Friday, March 14, 2008

Pi(e) No. 5

March 14 ...

Pi day dawns. In gratitude to the mathematicians of the world who do mathematics ungrudgingly, leaving me free of the worry of it, I give a thanksgiving pie. A thanksgiving pumpkin pie of course, even though I am from the wrong continent(s) entirely for such a tradition. Or am I?

Once upon a time there was ‘a kynde of Melones’ called ‘pompones’ or ‘pompion’. Certainly the pompion was known in England by 1526, when it was described this way in the Grete Herball of Peter Treveris. The term may have been used fairly loosely for a number of edible gourds, but let us stay in the spirit of the day and consider a pompion was close enough to what we would call a pumpkin today (or maybe a squash). There are many recipes for pompion pie in English cookbooks, and when the early seventeenth century English went to the new colony across the Atlantic, they took their cookbooks with them. The pompion/pumpkin pie thrived in its new home so well - as it simultaneously slipped into an elegant decline in its ‘old’ - that it all but forgot its heritage.

Its heritage was not pure Anglo of course (but then the English are a mongrel race if ever we were one) – it seems it had an Italian parent. An ancestor of the pumpkin pie appears in a book published in Venice in the sixteenth century – an ancestor containing cow’s udder - but a recogniseable pumpkin pie nontheless. The first edition of Epulario was in 1516, but it is accepted to be a plagiarised copy of the work of Maestro Martino of Como at least half a century before. The recipe I give you today is from the 1598 English translation, grandly entitled Epulario, Or, The Italian Banquet; Wherein is shewed the maner how to dresse and prepare all kind of Flesh, Foules, or Fishes. As also how to make Sauces, Tartes, Pies, &c. After the Manner of all Countries. Translated out of the Italian into English..

To make a Tart of Pompeons.
Take Pompeons and make them cleane and grate them as you doe Cheese, and boile them a little in broth and milk, then take as much Cheese as aforesaid, adde to it also a little old Cheese, take also a pound of the panch [paunch] of a Hogge, or a Cowes Udder well sodden [boiled] and chopped small, and if you will you may use Butter instead of those two things aforesaid, or Suet, adding to it halfe a pound of Sugar, a little Saffron and Sinamon with a quart of milk, and Egges, as need requireth. And when you thinke the Pompeons are sodden, take them up and straine them, and colour it with Saffron, then make a crust of past under it, put it in a pan, and make a soft fire both under and over it, and being half baked, cover it with Wafers or such like stuffe instead of an upper crust, and being thorow baked, straw it with Sugar and Rosewater.

Monday’s Story …

A dispensation for St Pat’s Day.

Quotation for the Day …

Her washing ended with the day,
Yet lived she at its close,
And passed the long, long night away
In darning ragged hose.
But when the sun in all its state
Illumed the Eastern skies,
She passed about the kitchen grate
And went to making pies.
‘The Wife’ Phoebe Cary (1824-1871)

4 comments:

Lidian said...

Thank you for the enlightenment about the pumpkin - I had no idea that they were making pumpkin pies in the 16th century. What fun it must have been grating a raw pumpkin! I had enough trouble carving one up for Halloween, never mind grating it.

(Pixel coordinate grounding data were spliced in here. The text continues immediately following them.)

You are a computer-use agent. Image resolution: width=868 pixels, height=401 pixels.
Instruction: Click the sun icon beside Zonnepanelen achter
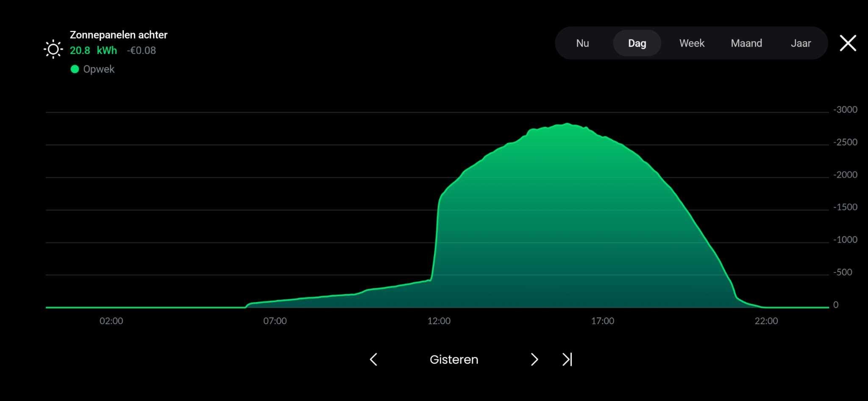[x=53, y=50]
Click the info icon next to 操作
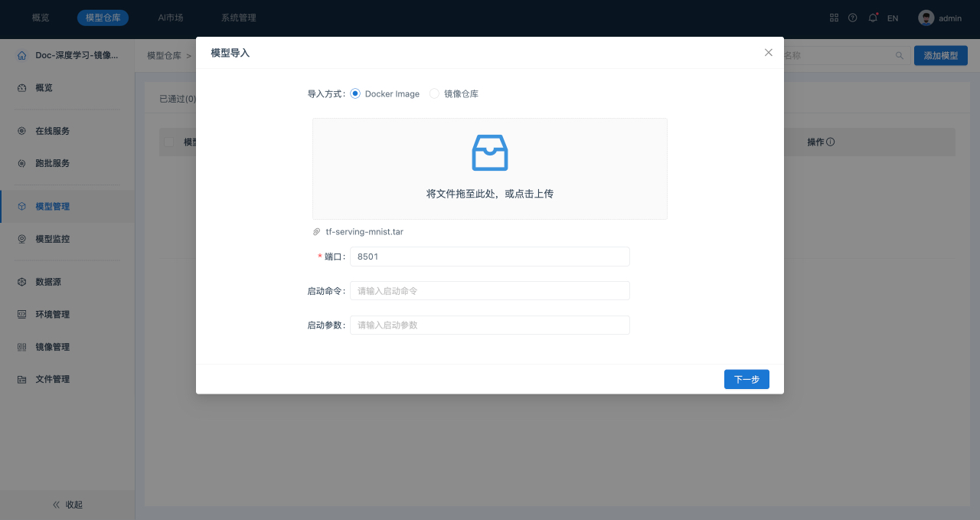This screenshot has width=980, height=520. (831, 142)
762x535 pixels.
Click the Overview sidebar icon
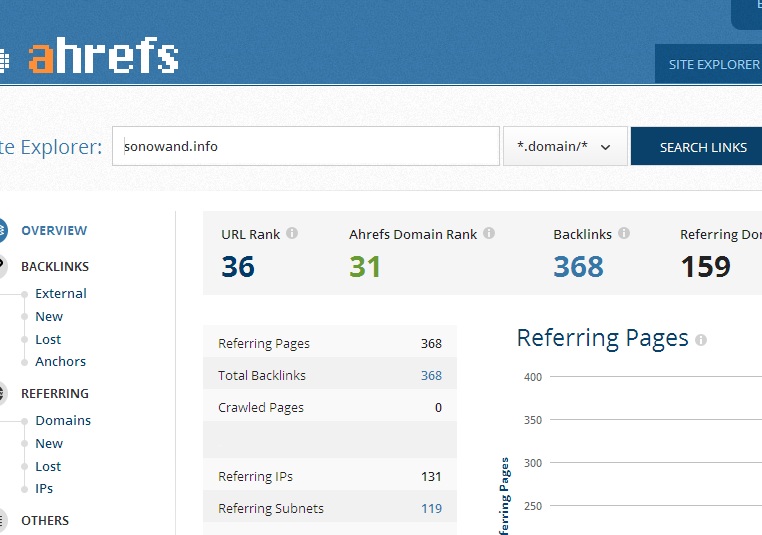click(3, 231)
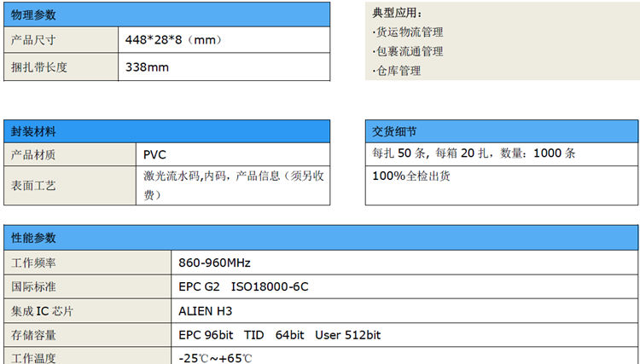Click the 典型应用 heading text
Image resolution: width=640 pixels, height=364 pixels.
[398, 14]
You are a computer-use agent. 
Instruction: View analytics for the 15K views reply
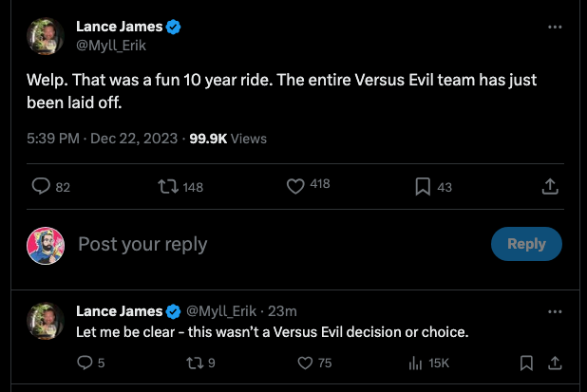tap(415, 363)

I too am thankful that I am not a mathematician.

Thanks to you for the pi/pie inspiration - I posted about pie as well.

Alexander said...

Fascinating that, over 100 years after the fall of Byzantium, European cookery was so informed by the habits of the East - rosewater over a savoury pie, stews of dairy, vegetable and meat (allowed in Islam, banned by Kosher) and saffron and cinnamon to add spice. But then this recipe came from Italy, perhaps on an overland route from Venice, where so many Greeks fled after the fall, taking their rich artistic, literary and - aye - culinary skills. Little wonder that there's a hint of Apicius in the sow's udder and porcine paunch!

The Old Foodie said...

Hello Alexander. Yes, it is wonderful, isnt it? Rosewater and saffron figured very large in British oooking for quite a few centuries.

Alexander said...

Yes, TOF - and a number of other imports from the East, too. What fascinated me about this recipe is that it seems to be something of a 'work in progress' en route from the East to the West!